Question about attaching interrupt within class

The following code snippet that I prepared throws "invalid use of member 'interrupt::counter' in static member function" on compile:

class interrupt{
  public:
  interrupt(){}

  int counter;
  
  void init(){
    pinMode(2,INPUT_PULLUP);
    attachInterrupt(digitalPinToInterrupt(2), interruptL, LOW);
  }

  static void interruptL(){
    counter++;
  }
};

interrupt myInterrupt;

void setup() {
  myinterrupt.init();
}

void loop() {
  Serial.println(myInterrupt.counter);
  delay(200);
}

But after following some forum threads, the following corrected code compiles perfectly:

class interrupt{
  public:
  interrupt(){}

  int counter;
  static interrupt* anchor;
  
  void init(){
    pinMode(2,INPUT_PULLUP);
    attachInterrupt(digitalPinToInterrupt(2), interrupt::marshaller, LOW);
  }

  void interruptL(){
    counter++;
  }

  static void marshaller(){
    anchor->interruptL();
  }
};
interrupt* interrupt::anchor = NULL;

interrupt myInterrupt;

void setup() {
  myInterrupt.init();
}

void loop() {
  Serial.println(myInterrupt.counter);
  delay(200);
}

What I still cannot understand is, why is the existence of a marshal function necessary for attachInterrupt to work? Why can't attachInterrupt just take a member ISR as an argument?

Appreciate any advice.

Your second code compiled but will crash when you run. You are dereference "anchor" which is a null pointer.

Your first code didn't compile because you were trying to access non-static member variable in a static function.

Delta_G:
An ISR has very specific requirements. it must take no arguments and must return void.

The class definition has an ISR, but when the interrupt occurs, how will it know which instance of the class to call that method from? If you only have one instance of the class, then make it all static and it works. But if there are two instances, then how will it know?

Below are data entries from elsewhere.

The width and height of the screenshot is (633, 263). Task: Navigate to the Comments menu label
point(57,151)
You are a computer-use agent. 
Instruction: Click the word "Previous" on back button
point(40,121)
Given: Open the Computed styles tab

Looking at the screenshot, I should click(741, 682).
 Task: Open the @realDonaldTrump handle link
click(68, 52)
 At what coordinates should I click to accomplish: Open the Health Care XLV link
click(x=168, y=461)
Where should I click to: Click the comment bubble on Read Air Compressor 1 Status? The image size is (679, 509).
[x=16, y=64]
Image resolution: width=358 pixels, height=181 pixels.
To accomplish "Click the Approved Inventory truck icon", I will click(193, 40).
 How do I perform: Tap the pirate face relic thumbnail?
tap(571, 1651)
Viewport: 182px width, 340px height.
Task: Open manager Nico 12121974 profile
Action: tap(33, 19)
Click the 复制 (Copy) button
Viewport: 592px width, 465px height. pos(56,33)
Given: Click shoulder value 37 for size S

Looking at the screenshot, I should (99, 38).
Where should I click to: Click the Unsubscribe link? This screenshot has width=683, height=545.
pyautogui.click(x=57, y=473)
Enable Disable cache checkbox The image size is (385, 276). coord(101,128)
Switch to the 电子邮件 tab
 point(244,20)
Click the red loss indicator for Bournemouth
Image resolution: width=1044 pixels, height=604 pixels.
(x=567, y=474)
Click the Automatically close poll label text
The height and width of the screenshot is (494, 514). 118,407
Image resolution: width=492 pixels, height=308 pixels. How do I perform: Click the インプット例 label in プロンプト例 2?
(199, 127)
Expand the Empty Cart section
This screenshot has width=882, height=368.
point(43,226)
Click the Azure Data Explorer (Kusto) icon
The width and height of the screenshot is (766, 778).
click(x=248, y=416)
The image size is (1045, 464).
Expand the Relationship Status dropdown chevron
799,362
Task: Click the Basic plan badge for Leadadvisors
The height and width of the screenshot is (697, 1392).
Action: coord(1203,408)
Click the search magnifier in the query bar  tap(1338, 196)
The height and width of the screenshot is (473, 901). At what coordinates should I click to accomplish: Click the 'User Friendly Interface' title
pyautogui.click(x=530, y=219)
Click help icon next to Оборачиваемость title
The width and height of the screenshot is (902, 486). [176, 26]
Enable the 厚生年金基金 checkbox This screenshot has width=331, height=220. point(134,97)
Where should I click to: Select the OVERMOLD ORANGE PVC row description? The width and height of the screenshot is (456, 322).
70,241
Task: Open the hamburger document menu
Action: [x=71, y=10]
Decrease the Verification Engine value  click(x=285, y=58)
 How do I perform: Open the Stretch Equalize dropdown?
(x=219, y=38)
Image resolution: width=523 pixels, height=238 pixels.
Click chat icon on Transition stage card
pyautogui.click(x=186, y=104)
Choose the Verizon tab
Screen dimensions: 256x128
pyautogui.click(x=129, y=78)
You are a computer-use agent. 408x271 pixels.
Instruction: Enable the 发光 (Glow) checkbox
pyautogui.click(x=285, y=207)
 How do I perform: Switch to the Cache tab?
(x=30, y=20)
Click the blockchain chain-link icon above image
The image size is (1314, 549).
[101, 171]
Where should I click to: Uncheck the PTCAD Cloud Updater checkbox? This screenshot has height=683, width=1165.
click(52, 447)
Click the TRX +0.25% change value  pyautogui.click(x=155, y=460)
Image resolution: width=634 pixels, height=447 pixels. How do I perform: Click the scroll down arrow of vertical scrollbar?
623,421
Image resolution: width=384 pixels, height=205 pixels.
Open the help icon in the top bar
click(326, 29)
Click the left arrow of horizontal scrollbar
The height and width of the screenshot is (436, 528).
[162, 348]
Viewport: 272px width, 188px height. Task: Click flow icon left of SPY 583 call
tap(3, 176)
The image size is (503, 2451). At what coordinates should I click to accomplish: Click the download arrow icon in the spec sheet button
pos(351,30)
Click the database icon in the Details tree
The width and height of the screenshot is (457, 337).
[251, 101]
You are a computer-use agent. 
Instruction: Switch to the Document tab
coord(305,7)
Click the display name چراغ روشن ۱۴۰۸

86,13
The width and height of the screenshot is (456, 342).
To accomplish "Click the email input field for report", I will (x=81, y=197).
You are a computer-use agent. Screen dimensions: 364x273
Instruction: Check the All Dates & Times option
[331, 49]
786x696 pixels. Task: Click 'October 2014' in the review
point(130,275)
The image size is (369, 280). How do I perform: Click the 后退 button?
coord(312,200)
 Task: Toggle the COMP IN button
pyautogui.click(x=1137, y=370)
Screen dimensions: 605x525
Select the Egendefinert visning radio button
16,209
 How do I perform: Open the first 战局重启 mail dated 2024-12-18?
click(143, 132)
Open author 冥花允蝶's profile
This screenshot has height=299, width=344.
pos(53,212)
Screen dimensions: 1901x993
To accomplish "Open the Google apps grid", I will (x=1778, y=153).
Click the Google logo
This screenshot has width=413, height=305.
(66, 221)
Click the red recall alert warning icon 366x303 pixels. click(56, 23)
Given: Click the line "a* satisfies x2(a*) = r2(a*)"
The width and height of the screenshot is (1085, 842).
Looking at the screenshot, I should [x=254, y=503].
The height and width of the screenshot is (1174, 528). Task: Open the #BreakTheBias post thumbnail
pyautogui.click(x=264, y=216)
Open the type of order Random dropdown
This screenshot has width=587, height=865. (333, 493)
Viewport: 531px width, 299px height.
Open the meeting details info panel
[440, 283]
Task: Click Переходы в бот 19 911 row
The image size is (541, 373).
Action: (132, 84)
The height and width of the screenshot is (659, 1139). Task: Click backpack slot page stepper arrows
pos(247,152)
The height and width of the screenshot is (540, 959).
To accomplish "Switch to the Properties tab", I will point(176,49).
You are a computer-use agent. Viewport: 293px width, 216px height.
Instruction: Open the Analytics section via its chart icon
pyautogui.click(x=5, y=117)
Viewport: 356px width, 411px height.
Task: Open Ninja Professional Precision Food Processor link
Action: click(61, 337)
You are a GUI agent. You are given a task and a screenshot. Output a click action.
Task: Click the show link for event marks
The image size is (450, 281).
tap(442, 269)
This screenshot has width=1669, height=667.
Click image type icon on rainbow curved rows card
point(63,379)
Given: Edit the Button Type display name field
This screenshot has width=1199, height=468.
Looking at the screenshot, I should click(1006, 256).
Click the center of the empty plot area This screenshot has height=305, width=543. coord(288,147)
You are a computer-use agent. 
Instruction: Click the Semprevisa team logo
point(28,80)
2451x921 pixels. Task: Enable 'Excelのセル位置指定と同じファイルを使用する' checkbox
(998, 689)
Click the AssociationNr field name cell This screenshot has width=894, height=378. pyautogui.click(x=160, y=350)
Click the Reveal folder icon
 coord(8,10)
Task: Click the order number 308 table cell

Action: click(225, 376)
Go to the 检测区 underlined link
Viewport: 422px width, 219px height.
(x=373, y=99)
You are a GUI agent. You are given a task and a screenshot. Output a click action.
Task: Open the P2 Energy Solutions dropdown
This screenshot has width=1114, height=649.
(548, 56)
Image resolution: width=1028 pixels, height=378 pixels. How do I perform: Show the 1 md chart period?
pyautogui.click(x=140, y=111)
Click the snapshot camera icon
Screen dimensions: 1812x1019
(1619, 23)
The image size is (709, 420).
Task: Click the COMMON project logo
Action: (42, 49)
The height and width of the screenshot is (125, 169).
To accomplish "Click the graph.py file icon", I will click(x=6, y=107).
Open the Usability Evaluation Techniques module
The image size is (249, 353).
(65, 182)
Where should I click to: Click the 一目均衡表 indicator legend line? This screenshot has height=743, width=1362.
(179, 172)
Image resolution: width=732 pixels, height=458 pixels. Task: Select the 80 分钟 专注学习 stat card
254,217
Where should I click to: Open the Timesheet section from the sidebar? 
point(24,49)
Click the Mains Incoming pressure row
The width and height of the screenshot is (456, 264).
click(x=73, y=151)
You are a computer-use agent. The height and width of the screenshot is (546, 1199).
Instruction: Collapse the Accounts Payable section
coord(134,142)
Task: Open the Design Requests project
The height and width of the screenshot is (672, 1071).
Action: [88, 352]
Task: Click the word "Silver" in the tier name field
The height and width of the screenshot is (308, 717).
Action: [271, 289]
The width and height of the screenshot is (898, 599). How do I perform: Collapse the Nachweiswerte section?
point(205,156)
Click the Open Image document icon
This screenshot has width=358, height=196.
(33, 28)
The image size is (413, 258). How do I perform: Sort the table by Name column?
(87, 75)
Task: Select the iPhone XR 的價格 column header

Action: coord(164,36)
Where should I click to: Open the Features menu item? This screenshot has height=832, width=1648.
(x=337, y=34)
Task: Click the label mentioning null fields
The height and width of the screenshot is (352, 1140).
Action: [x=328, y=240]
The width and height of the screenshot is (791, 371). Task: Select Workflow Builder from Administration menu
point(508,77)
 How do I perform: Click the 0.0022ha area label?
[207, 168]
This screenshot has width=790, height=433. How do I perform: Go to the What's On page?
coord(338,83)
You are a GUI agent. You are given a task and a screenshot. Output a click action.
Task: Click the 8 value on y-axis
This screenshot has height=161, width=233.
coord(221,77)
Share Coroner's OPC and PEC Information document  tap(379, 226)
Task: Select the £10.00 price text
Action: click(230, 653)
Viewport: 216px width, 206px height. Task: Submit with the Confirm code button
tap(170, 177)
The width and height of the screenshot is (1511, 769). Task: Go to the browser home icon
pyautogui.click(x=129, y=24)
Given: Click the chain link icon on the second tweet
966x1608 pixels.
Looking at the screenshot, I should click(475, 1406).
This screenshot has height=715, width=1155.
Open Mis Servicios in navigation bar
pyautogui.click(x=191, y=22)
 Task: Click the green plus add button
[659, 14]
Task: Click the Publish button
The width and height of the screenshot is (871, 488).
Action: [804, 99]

Let's say we have a pet class. And it has an interrupt that says when the pin goes high feed the pet. Awesome. Now I create two instances, lets say one named dog and one named cat. When the pin goes high which should run? Should it be dog.feed() or cat.feed().

When you call a member function, a secret pointer parameter called "this" is passed which indicates which instance is calling the function. Oh but remember what I said on the first line, an ISR can take no parameters. So it can't take the this pointer. So an ISR can't take a member function.

He was passing a static member function. Static member function is treated the same as global function - no hidden this.

I really don't see the point of "marshaller". You can accomplish the same thing by simply making the interrupt handler a static function (which marshaller is). Also make any member functions that are called by the interrupt handler, and any member data accessed by the interrupt handler, static. This does, however, make the class a "singleton". i.e. - there must only ever be ONE instance of the class attempting to be attached to that interrupt at any given time. But it appears to me the code you posted imposes the exact same restrictions, just implemented in a very convoluted manner.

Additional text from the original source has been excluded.